BP In The Gulf, BP On Lake Michigan
By JoshMogerman in News on May 22, 2010 9:00PM
In light of a damning 60 Minutes report and evaluations of OSHA data showing the energy giant is responsible for more serious safety violations at its refineries than all their competitors, local media has begun to look at the project, which is a year away from completion, in a new light.
Chicago Public Radio talked to voices on both sides, with NRDC’s Ann Alexander, who has been fighting air pollution permits for the project, comparing the Whiting project with the mess in the Gulf:
What we do know in both cases is that BP very sharply and steeply cut corners. They cut corners on the environment and safety in order to enhance the speed of their projects and the profit that they expected to make.
BP’s Brad Etlin noted:
We’re going to get to the bottom of what happened in the Gulf. You know, here, we’re continued focused on the safe operation of the refinery. Again, safety is number one. We’re going to ensure anything that we do here is safe or we’re going to stop that work and that is our primary goal.
While the Whiting refinery, which is visible from Chicago’s lakeshore on a clear day, has not had major disasters, they have not been without problems in recent years. According to the Northwest Indiana Times, the U.S. Environmental Protection Agency cited the refinery for violating federal air standards by releasing the cancer-causing toxin benzene into the air from 2003 to 2008, which at times reached 16 times the acceptable limit. And a leak of the flammable refining gas naptha in 2008 alarmed nearby residents.
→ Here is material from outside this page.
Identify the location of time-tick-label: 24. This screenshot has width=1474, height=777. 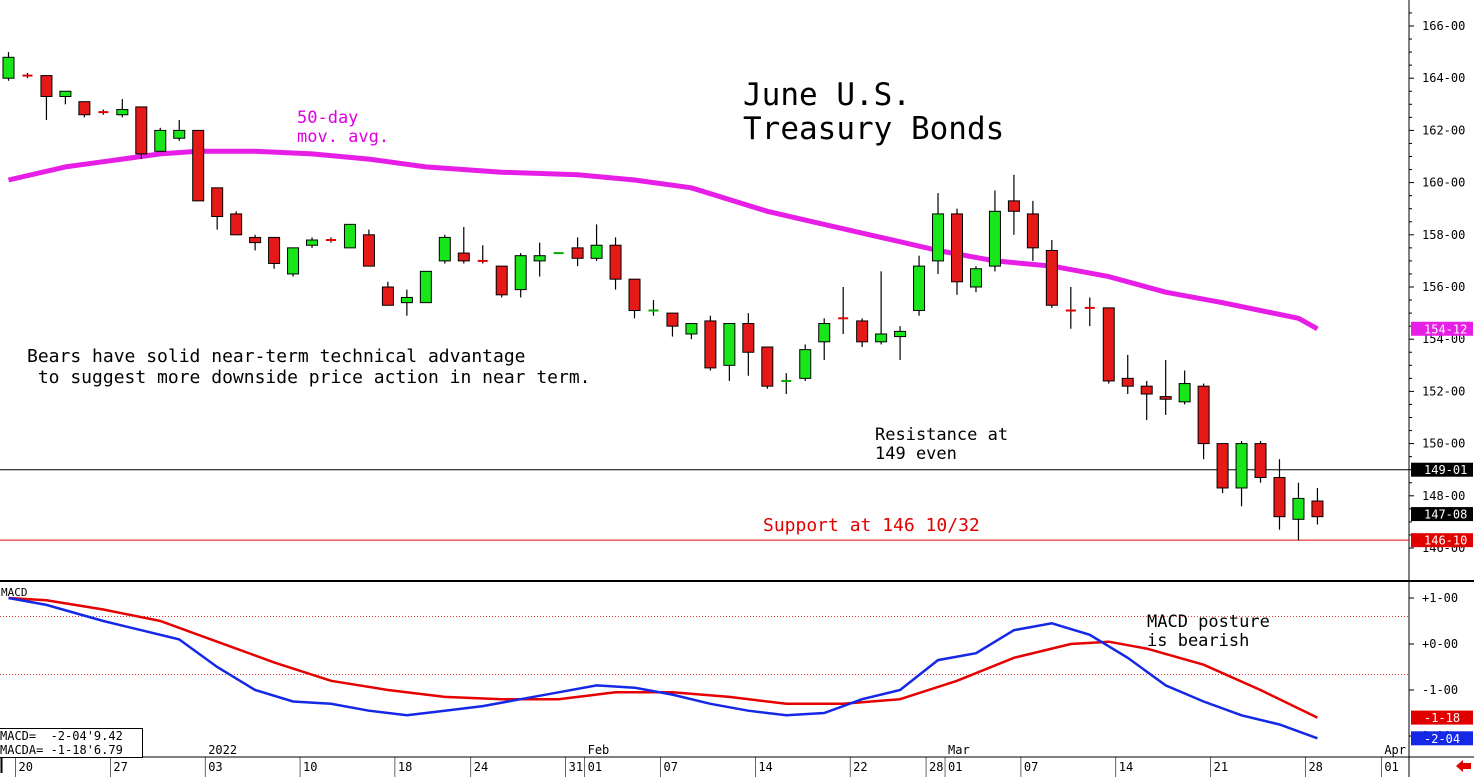
(481, 767).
Plans for added water pollution in Lake Michigan ignited a massive uproar in 2007 with nearly the entire Illinois Congressional delegation calling out for tighter regulation. BP publicly stated that they would attempt to avoid the additional water emissions that their permit afforded the facility, though no legally binding agreement can enforce this. The air pollution permits continue to be tied up with USEPA stepping in last year and forcing the State of Indiana and BP to address concerns from community and environmental groups.
Even the oil being refined is controversial. BP Whiting is already the largest refiner of bitumen (also called “tar sands” or “oil sands”) from Canada, which is blamed for massive deforestation and water pollution in Alberta where it is mined from open pits or steamed out of the ground. That energy intensive extraction represents a significant increase in global warming emissions over standard petroleum products. There are also concerns about the local impacts of elevated amounts of sulfur and heavy metals in tar sands.
Unlike the refinery, which was originally built in 1889 by Standard Oil, local concerns over BP’s safety record are unlikely to go away soon.